"The logic is compelling; depending on closed source code is an unacceptable strategic business risk. So much so that I believe it will not be very long until closed-source single-vendor acquisitions when there is an open-source alternative available will be viewed as actual fiduciary irresponsibility, and rightly grounds for a shareholder lawsuit."
Furthering the adoption of open source software (OSS) is often seen as a natural, contagious progression as more developers and users share with others about the success of their projects. But how can an open source project even hope to compete with proprietary commercial products with massive marketing budgets and staff? Aside from not typically having large financial resources for marketing, other factors can lead enterprise users to look elsewhere for guarantees of product longevity and a robust support ecosystem around the product. Without these features, many users and businesses alike would not consider the software as an option or have a desire to become involved.
This is equally true with open source geospatial software projects which are focused on presenting freely available mapping and geographic analysis tools to the world. The Open Source Geospatial Foundation (OSGeo) seeks to address the needs mentioned above, to promote the excellent software that is available, and to provide a model where businesses can join in promotion and development. OSGeo undertook some novel approaches to encouraging new and existing support options in order to boost confidence within the business sector and ensure that project code will be publicly accessible for years to come.
In this article, we discuss the factors needed to get open source geospatial products into the hands of those users willing to test, use and eventually admire them as their favourites, or to go one step further and recommend them as a corporate solution. We examine the advantages provided by using marketing to help promote open source projects and then consider how this can boost business confidence in the use of the software. The article closes with a look at how a natural ecosystem of open source users is able to create something bigger and more consequential than each project could attain on its own.

§ §

What is needed: Retype the article on open source geospatial software from "Furthering the adoption" to "to become involved.". The listing that follows stands on its own and has no connection to the article on open source geospatial software.

Collected data:
§ §

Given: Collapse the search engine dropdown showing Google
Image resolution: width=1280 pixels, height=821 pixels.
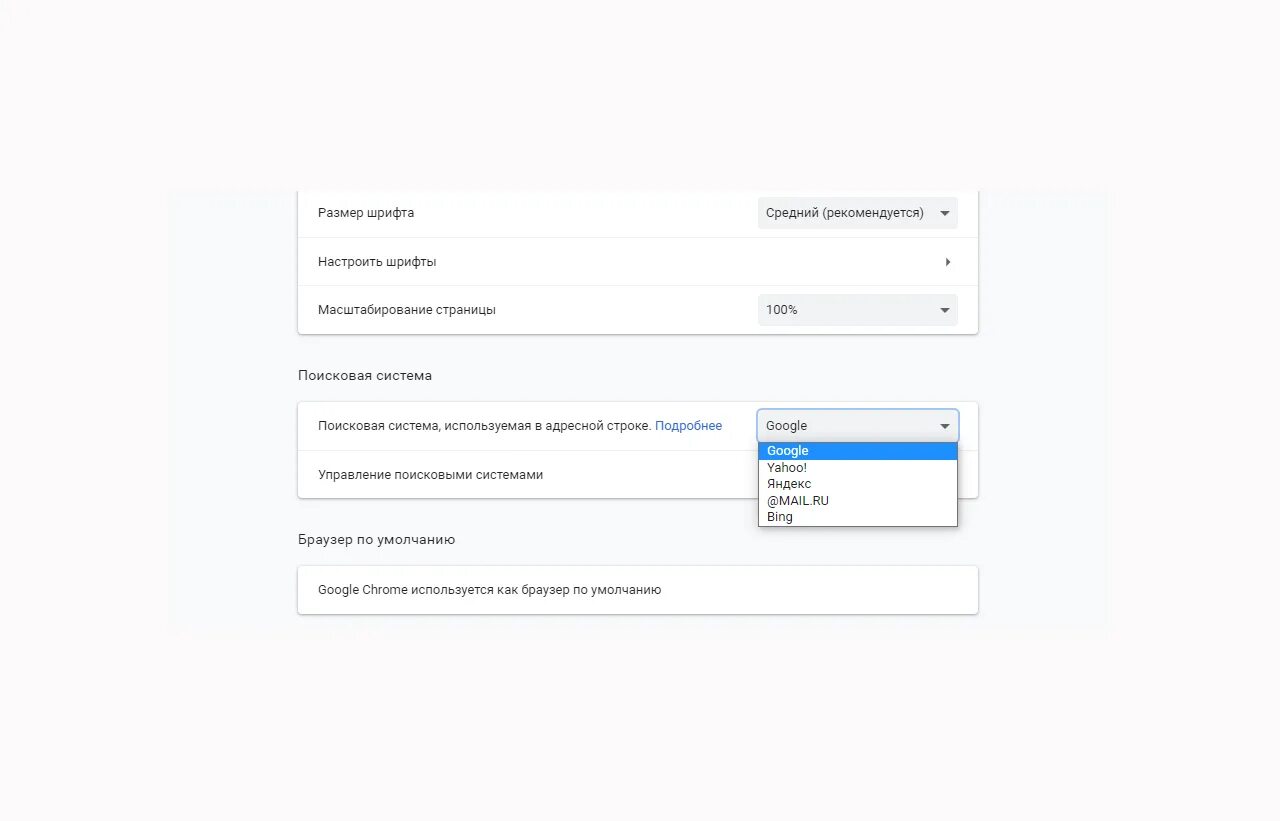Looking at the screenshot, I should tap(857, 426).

§ §

Right answer:
Furthering the adoption of open source software (OSS) is often seen as a natural, contagious progression as more developers and users share with others about the success of their projects. But how can an open source project even hope to compete with proprietary commercial products with massive marketing budgets and staff? Aside from not typically having large financial resources for marketing, other factors can lead enterprise users to look elsewhere for guarantees of product longevity and a robust support ecosystem around the product. Without these features, many users and businesses alike would not consider the software as an option or have a desire to become involved.